Même indulgence pour François Elies, dit Abeozen, qui, payé par les services de propagande allemands pour diriger avec Roparz Hemon la radio en langue bretonne, a collaboré à la revue pro-nazie Galv et y a publié l’un des textes les plus explicites quant à ses engagements, « Dirak an dismantrou ». La présentation tendancieuse des faits a parfois été aggravée à passer d’un dictionnaire à l’autre. Ainsi, la notice sur Jeanne Coroller (du Guerny) indique que « de très bonne heure, elle fut une militante bretonne active au sein du parti autonomiste breton, puis du parti national breton. Bien qu’elle n’ait pas collaboré avec l’occupant, ni manifesté de sympathie pour l’idéologie nazie, c’est à son nationalisme breton que Madame du Guerny dut d’être enlevée ainsi que son fils âgé de 14 ans au château de la Saudraye en Penguily et sauvagement assassinée le 12 juillet 1944. » Il est pourtant établi que Jeanne Coroller, militante de la première heure de Breiz atao appartint au PNB en sa phase la plus radicalement pro-nazie. Ses liens avec la milice bretonne sont indéniables puisque son chef, Célestin Lainé, organisait le cantonnement de son Service Spécial dans son château et qu’elle se joignit à lui pour fonder — en mai 1944, à la veille de la Libération — le CNB, parti nationaliste breton lié à la milice bretonne (qui était, rappelons-le, chargée des basses besognes de la SS). Son Histoire de notre Bretagne est un pamphlet nationaliste antifrançais qui fut interdit.

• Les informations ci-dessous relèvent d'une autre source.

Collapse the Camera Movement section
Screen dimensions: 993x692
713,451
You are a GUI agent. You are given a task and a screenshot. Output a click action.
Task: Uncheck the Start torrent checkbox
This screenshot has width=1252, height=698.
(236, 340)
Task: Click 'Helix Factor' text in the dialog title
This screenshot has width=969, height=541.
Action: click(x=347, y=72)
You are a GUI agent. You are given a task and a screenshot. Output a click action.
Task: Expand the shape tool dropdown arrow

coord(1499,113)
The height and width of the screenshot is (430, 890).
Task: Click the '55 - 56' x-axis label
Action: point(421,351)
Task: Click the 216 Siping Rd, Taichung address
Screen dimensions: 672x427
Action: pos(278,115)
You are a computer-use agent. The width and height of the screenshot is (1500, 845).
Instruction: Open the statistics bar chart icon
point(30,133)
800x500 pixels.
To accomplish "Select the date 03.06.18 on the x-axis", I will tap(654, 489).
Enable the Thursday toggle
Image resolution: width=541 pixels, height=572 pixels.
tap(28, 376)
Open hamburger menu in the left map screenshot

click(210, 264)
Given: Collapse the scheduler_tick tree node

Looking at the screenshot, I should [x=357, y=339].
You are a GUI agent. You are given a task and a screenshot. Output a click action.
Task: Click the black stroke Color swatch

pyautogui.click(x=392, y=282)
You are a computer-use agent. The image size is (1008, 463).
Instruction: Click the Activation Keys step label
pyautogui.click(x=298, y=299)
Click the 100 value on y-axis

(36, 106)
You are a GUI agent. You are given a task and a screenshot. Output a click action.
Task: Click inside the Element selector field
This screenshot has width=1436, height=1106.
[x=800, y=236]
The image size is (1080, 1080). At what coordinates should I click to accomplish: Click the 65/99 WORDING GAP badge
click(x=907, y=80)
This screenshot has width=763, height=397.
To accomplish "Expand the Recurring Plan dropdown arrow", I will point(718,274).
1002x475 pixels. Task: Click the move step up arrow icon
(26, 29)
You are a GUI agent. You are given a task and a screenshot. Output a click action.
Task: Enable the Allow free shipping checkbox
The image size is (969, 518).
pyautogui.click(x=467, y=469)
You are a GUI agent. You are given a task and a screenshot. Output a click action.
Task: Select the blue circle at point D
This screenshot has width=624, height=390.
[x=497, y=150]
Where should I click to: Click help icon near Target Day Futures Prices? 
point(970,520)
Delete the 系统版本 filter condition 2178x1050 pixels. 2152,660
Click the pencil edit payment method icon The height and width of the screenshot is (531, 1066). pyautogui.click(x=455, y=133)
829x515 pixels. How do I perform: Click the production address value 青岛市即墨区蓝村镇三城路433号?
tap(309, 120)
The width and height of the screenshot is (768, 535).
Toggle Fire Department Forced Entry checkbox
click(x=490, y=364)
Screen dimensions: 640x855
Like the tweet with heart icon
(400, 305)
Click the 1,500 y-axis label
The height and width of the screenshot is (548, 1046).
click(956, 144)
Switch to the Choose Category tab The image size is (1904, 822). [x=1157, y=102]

On peut parler d’occultation de l’histoire pour de nombreuses notices. Citons, entre autres, la notice consacrée à Jean Merrien : « Toujours très engagé dans le mouvement breton, il succéda à Morvan Lebesque à la fin du mois d’octobre 1940 comme rédacteur en chef de L’Heure bretonne. Grâce à son labeur acharné et à la diversité de ses centres d’intérêt et de ses talents, il donna à ce journal un grand essor, son tirage atteignant 40 000 exemplaires à la fin de novembre 1940 » — un « talent » mis au service d’un journal pro-nazi, raciste et antisémite (et dont les ventes étaient heureusement loin d’atteindre 40 000 exemplaires).
Quant à l’instituteur Delalande dit Kerlann dont les auteurs prétendent que, s’il fut à la Libération « emprisonné, maltraité et radié de l’Education nationale », ce fut uniquement pour avoir ouvert une école en langue bretonne, ils ne peuvent ignorer que Delalande avait composé le « Chant de marche du bezen Perrot », que son école était payée par la solde de la milice Perrot et qu’il collaborait à L’Heure bretonne .
L’abbé Perrot lui-même, qui bénéficie d’un grand portrait en plus d’une longue notice, est présenté comme un pauvre prêtre qui, mis en punition à Scrignac en raison de son « nationalisme breton », accepta sous l’Occupation de faire partie du Comité consultatif de Bretagne. « Son action constante pour la langue bretonne et son ardent anticommunisme furent le prétexte de son assassinat le 12 décembre 1943 ».
L’abbé Perrot, « assassiné» par la Résistance, ne figure dans le Dictionnaire des auteurs de jeunesse de Bretagne que pour une pièce de patronage, Alanik al Louarn ; dans la mesure où l’instituteur Delalande n’y figure, lui, que pour avoir transcrit trente chansons, il est permis de s’interroger sur la visée réelle d’un tel ouvrage : propagande nationaliste ou édification de la jeunesse ?
L’idéologie de ces dictionnaires mériterait une analyse détaillée. Leur diffusion massive, sur fonds publics, ne va pas sans poser problème.